Problem requirements> Looking at the data that follows, count the lines containing the word "Open" and write down only that count.
________
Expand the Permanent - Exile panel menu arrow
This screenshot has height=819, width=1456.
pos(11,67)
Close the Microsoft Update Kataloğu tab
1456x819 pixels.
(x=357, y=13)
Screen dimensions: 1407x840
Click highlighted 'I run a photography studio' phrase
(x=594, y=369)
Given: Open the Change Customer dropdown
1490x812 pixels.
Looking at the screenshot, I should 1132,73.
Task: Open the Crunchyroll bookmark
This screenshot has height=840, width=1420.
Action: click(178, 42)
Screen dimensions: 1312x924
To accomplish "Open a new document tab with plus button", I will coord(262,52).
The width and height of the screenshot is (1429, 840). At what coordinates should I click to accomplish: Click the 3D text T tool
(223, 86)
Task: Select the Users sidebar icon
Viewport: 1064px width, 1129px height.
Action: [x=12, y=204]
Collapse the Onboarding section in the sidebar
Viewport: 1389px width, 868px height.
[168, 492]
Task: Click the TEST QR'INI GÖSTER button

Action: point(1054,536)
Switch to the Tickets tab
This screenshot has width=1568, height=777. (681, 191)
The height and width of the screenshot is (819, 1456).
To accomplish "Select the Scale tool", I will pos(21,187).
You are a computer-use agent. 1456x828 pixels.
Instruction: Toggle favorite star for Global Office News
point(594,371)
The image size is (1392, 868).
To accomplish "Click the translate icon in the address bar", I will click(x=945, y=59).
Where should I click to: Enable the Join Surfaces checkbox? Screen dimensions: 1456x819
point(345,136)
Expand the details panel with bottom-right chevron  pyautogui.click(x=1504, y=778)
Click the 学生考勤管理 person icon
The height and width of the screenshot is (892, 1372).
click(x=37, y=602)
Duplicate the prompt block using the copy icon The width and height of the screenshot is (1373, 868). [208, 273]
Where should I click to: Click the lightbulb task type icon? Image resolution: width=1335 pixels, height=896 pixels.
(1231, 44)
________
Answer box> 3